> **Given records**
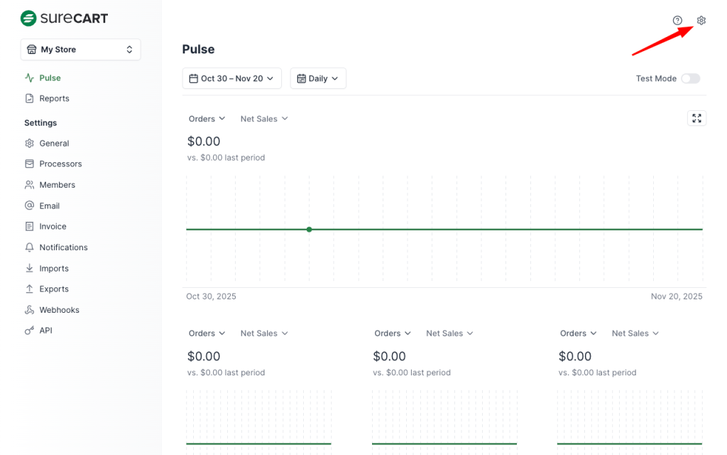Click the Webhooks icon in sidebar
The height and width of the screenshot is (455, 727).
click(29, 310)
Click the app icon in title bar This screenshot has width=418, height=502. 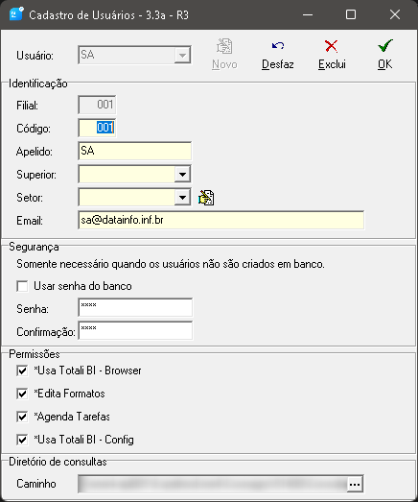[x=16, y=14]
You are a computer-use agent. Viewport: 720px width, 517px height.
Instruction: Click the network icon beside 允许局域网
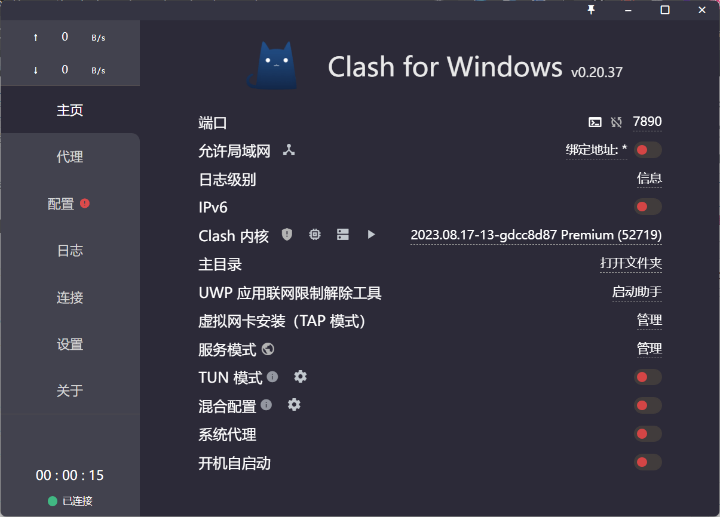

> **Instructions to follow**
All lines above between the line that contains "You are a computer-use" and the last line of the entries, both included, must be transcribed exactly. No pictures are to appear.

> **Task result**
You are a computer-use agent. Viewport: 720px width, 517px height.
Instruction: Click the network icon beside 允许局域网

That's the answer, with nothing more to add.